:: Data extract ::
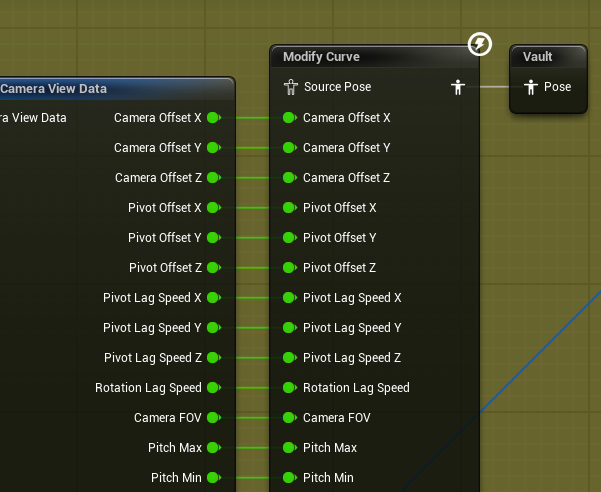The width and height of the screenshot is (601, 492).
Task: Click the blue diagonal wire connection
Action: (x=540, y=351)
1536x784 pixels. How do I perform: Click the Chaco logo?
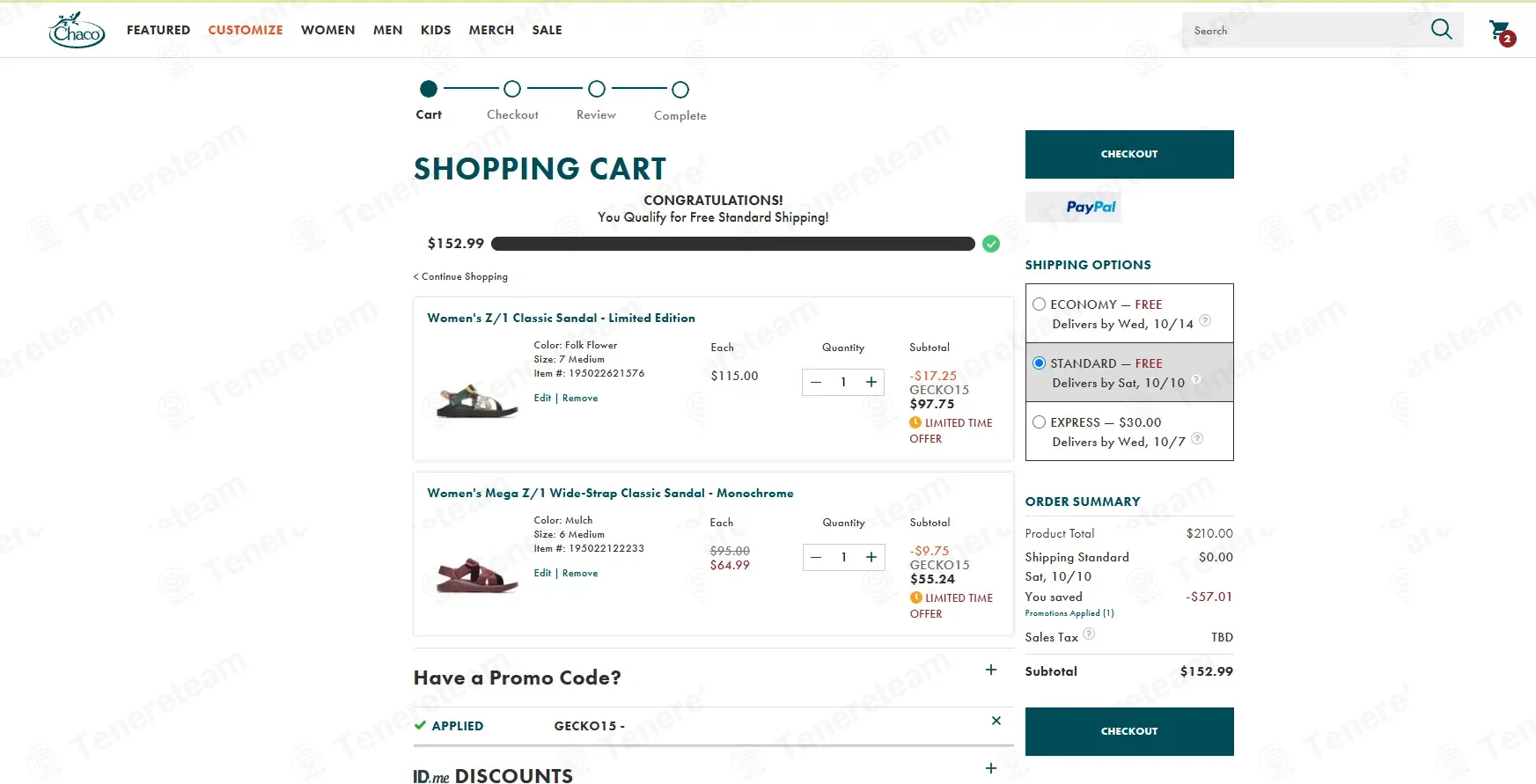click(77, 30)
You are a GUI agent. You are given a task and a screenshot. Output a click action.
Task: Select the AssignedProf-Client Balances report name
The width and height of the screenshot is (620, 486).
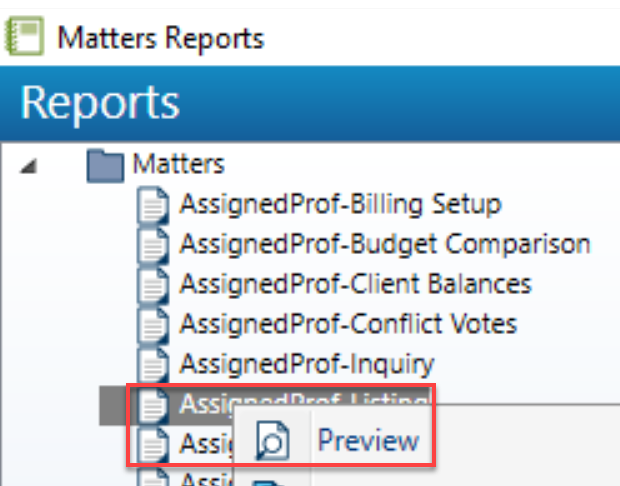(x=355, y=284)
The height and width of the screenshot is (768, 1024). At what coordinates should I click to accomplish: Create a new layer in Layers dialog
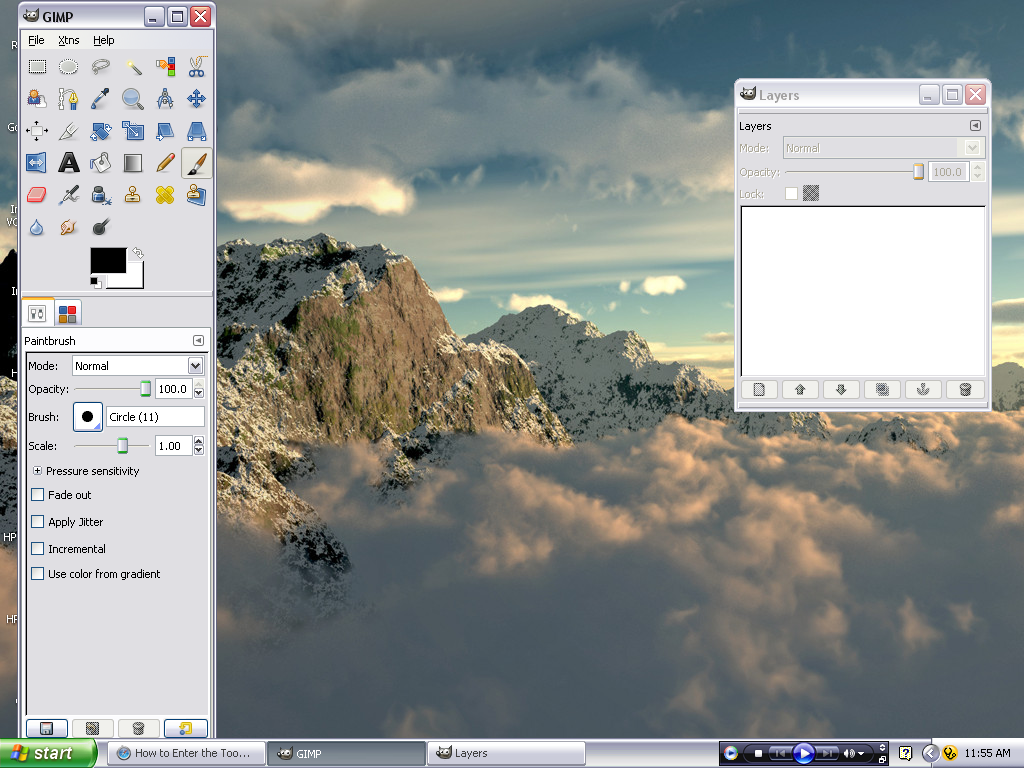[759, 389]
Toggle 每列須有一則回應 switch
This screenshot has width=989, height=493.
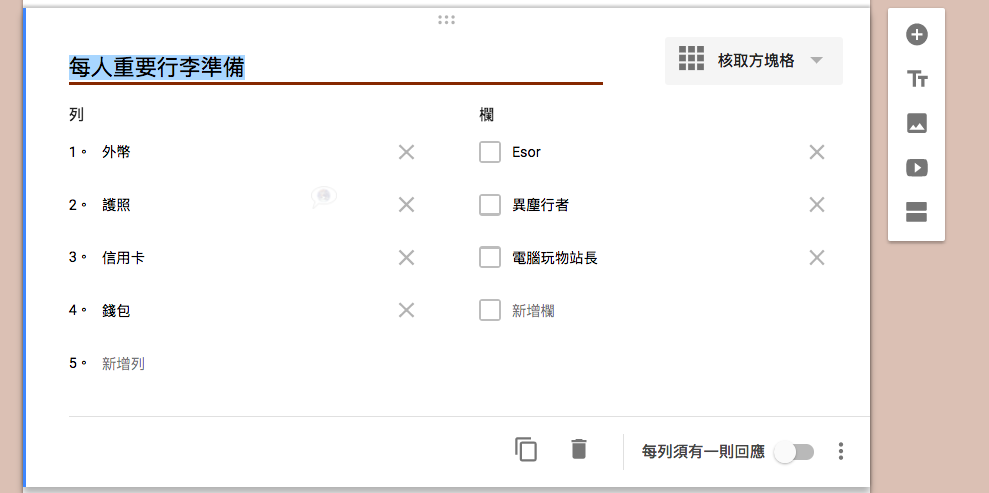795,452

:: To do ::
Copy out the listing above word for word, from the first line to the last. Leave the pictures out of your copy.

:: Complete output ::
The width and height of the screenshot is (601, 492).
Task: Click the blue diagonal wire connection
Action: (x=540, y=351)
1536x784 pixels. How do I perform: Click the Chaco logo?
click(77, 30)
You are a GUI agent. You are given a task and a screenshot. Output a click action.
Task: Select the AssignedProf-Client Balances report name
The width and height of the screenshot is (620, 486).
(x=355, y=284)
The height and width of the screenshot is (768, 1024). At what coordinates should I click to accomplish: Create a new layer in Layers dialog
[759, 389]
Toggle 每列須有一則回應 switch
This screenshot has width=989, height=493.
795,452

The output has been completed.